Position data for words and items:
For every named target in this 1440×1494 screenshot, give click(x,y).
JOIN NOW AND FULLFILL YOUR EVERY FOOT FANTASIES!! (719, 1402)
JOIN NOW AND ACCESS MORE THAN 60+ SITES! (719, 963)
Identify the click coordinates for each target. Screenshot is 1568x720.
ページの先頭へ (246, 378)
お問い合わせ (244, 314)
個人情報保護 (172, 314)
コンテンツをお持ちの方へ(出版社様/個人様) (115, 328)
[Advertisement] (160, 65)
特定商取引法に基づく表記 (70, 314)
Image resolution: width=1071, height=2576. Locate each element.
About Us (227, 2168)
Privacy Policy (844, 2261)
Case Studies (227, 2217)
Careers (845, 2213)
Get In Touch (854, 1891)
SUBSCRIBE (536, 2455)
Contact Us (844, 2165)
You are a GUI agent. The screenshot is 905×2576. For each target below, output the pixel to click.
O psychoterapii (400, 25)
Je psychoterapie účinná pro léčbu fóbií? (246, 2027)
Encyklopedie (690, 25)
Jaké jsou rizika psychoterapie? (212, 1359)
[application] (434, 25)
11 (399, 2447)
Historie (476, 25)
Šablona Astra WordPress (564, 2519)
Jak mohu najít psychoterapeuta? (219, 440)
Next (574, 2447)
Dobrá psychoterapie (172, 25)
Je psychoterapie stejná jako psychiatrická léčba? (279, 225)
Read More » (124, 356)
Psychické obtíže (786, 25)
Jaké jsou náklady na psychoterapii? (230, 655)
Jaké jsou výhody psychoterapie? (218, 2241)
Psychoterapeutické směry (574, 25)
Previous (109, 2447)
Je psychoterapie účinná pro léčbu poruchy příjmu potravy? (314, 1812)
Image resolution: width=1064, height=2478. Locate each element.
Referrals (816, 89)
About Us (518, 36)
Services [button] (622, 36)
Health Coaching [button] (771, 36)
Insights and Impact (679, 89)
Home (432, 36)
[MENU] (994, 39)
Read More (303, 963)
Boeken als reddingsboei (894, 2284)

▶ _Directions_
Reproduce all of the entries above, replacing each "About Us" with "Who We Are" and leaving everything else untouched.

▶ _Solution to this task_
For every named target in this 1440×1494 screenshot, give click(x,y).
JOIN NOW AND FULLFILL YOUR EVERY FOOT FANTASIES!! (719, 1402)
JOIN NOW AND ACCESS MORE THAN 60+ SITES! (719, 963)
Identify the click coordinates for each target. Screenshot is 1568x720.
ページの先頭へ (246, 378)
お問い合わせ (244, 314)
個人情報保護 (172, 314)
コンテンツをお持ちの方へ(出版社様/個人様) (115, 328)
[Advertisement] (160, 65)
特定商取引法に基づく表記 (70, 314)
Image resolution: width=1071, height=2576. Locate each element.
Who We Are (227, 2168)
Privacy Policy (844, 2261)
Case Studies (227, 2217)
Careers (845, 2213)
Get In Touch (854, 1891)
SUBSCRIBE (536, 2455)
Contact Us (844, 2165)
You are a GUI agent. The screenshot is 905×2576. For each target below, output the pixel to click.
O psychoterapii (400, 25)
Je psychoterapie účinná pro léčbu fóbií? (246, 2027)
Encyklopedie (690, 25)
Jaké jsou rizika psychoterapie? (212, 1359)
[application] (434, 25)
11 (399, 2447)
Historie (476, 25)
Šablona Astra WordPress (564, 2519)
Jak mohu najít psychoterapeuta? (219, 440)
Next (574, 2447)
Dobrá psychoterapie (172, 25)
Je psychoterapie stejná jako psychiatrická léčba? (279, 225)
Read More » (124, 356)
Psychické obtíže (786, 25)
Jaké jsou náklady na psychoterapii? (230, 655)
Jaké jsou výhody psychoterapie? (218, 2241)
Psychoterapeutické směry (574, 25)
Previous (109, 2447)
Je psychoterapie účinná pro léčbu poruchy příjmu potravy? (314, 1812)
Image resolution: width=1064, height=2478. Locate each element.
Referrals (816, 89)
Who We Are (518, 36)
Services [button] (622, 36)
Health Coaching [button] (771, 36)
Insights and Impact (679, 89)
Home (432, 36)
[MENU] (994, 39)
Read More (303, 963)
Boeken als reddingsboei (894, 2284)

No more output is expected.